You can rule out an interest rate cut by the Federal Reserve at the end of this month after the much stronger than expected jobs performance of the US economy in June.
According to most economists, the US economy sagged a little in the three months to March with the clincher being the weak jobs report for May with just 72,000 new jobs reported.
That saw growing speculation of a change in the Fed’s policy stance, which was duly noted at the end of the May meeting with a clear easing bias established.
Comments from senior Fed members reinforced that belief and markets ran up when some economists started talking about three rate cuts and a half a percent whack at the Fed’s end of July meeting.

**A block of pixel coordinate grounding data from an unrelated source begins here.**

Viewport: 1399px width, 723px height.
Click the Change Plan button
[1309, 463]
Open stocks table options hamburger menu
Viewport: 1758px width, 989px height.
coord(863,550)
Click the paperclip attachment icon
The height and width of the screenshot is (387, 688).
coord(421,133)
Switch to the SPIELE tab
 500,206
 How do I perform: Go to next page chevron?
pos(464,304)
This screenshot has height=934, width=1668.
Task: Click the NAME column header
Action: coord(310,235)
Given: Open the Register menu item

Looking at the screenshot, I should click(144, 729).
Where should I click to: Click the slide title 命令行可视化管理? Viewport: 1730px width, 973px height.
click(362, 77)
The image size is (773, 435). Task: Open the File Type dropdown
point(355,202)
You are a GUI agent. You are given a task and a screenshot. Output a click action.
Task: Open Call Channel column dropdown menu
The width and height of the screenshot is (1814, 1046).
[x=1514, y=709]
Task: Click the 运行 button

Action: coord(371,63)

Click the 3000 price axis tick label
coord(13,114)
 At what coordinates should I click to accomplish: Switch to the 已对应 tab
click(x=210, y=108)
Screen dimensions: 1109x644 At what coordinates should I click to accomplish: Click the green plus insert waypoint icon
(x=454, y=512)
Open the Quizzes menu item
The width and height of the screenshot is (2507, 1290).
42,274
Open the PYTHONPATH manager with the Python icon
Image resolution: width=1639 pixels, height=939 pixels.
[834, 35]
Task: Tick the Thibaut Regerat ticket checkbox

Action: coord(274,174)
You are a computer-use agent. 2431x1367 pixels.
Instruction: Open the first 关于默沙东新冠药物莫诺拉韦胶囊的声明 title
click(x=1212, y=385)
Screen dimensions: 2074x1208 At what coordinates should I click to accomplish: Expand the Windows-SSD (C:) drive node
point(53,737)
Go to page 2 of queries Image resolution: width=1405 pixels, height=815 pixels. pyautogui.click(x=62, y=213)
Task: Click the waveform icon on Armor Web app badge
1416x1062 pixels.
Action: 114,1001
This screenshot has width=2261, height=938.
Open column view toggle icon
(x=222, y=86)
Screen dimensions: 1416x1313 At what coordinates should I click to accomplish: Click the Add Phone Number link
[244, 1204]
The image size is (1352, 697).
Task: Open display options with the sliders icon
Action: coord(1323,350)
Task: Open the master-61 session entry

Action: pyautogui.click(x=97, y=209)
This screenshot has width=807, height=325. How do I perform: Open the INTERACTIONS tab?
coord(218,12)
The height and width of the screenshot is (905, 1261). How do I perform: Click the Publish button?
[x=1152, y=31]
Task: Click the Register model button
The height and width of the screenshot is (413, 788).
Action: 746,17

Gold jumped, the US dollar weakened (it returned to a two week high on Friday), US 10 year bond yields fell under 2% for the first time in more than a year and Wall Street ran higher with the Dow, S&P 500 and Nasdaq all hitting new highs on Wednesday, before the July 4 holiday.
Fast forward a month and it is now a very different story after the Labor Department said the US economy added 224,000 jobs last month – the most in five months and well above the 160,000 – 170,000 range forecast from the market.
That is not a sign of a weak labour market that would normally cause the Fed cut interest rates, let alone by 0.50%!
So Wall Street fell, gold fell and US 10 year bond yields jumped to 2.037%, up more than 8 points.
US economists now say the level of uncertainty ahead of the Fed meeting on July 30-31 meeting will see tensions rise between nervy, greedy investors and the central bank, so watch for another temper tantrum and possible sell-off.
In its semi-annual report to Congress, the Fed on Friday repeated its pledge to “act as appropriate” to sustain the economic expansion, with possible rate cuts in coming months, but they highlighted a strengthening jobs market and again described recent weak inflation as due to “transitory influences.”
Fed Chairman Jerome Powell is out in public in Washington this week with testimony before Congress on Wednesday and Thursday,.
He will be asked about interest rate cuts no doubt and about the now numerous attempts by President Trump and his administration to pressure the Fed to cut rates (Trump again tried that with a tweet on Friday) and The President’s continuing moves to appoint unsuitable people to fill to vacancies at the central bank.
Powell has repeatedly said the Fed makes decisions independently from markets and the White House, but failing to deliver a cut could cause a stock and short-term bond selloff – in other words, another temper tantrum from greedy investors.